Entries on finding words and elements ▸

════════════════

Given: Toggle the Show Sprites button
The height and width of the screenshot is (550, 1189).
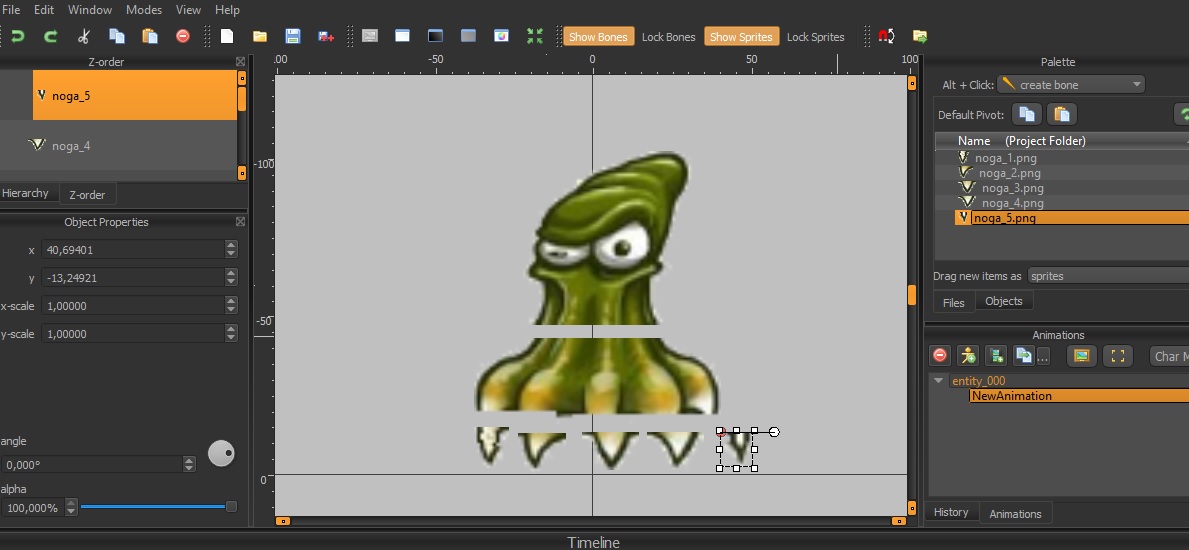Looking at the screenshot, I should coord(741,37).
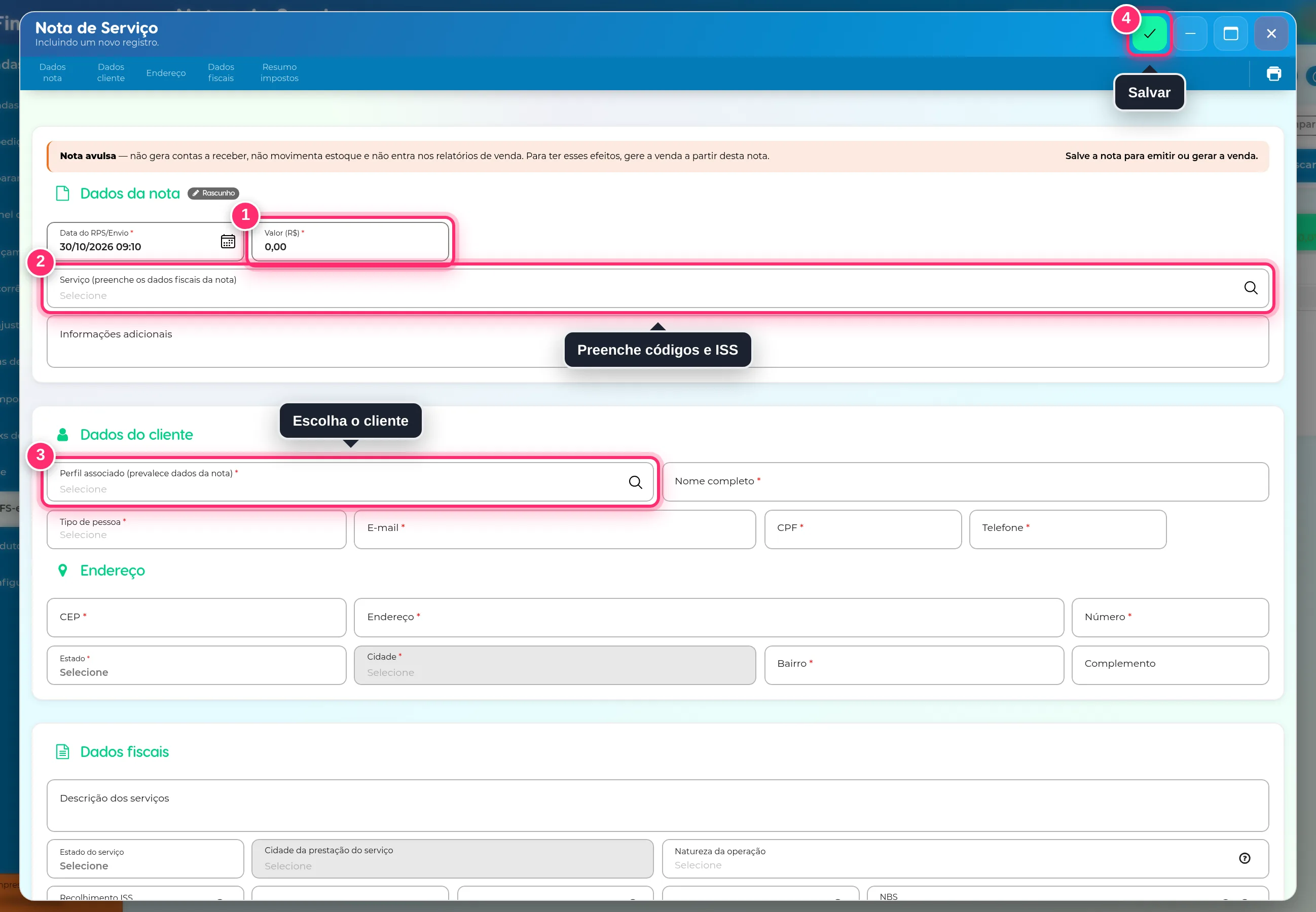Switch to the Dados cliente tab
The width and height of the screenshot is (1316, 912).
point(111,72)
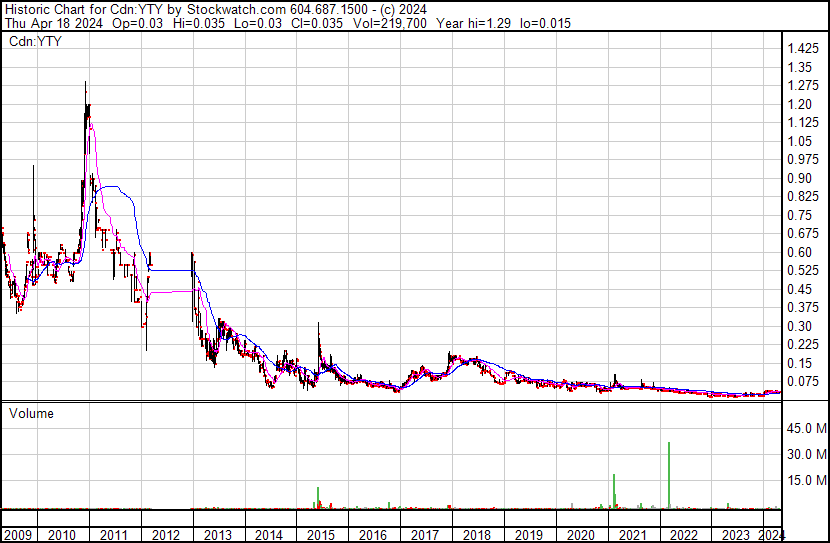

════════════════

What is being asked ▸ Format every line of the items above as a JSON list of strings, one string per line and no blank lines. Omit the pictures.

Problem solution ▸
[
  "Given: Toggle the Show Sprites button",
  "The height and width of the screenshot is (550, 1189).",
  "Looking at the screenshot, I should coord(741,37).",
  "Switch to the Dados cliente tab",
  "The width and height of the screenshot is (1316, 912).",
  "point(111,72)"
]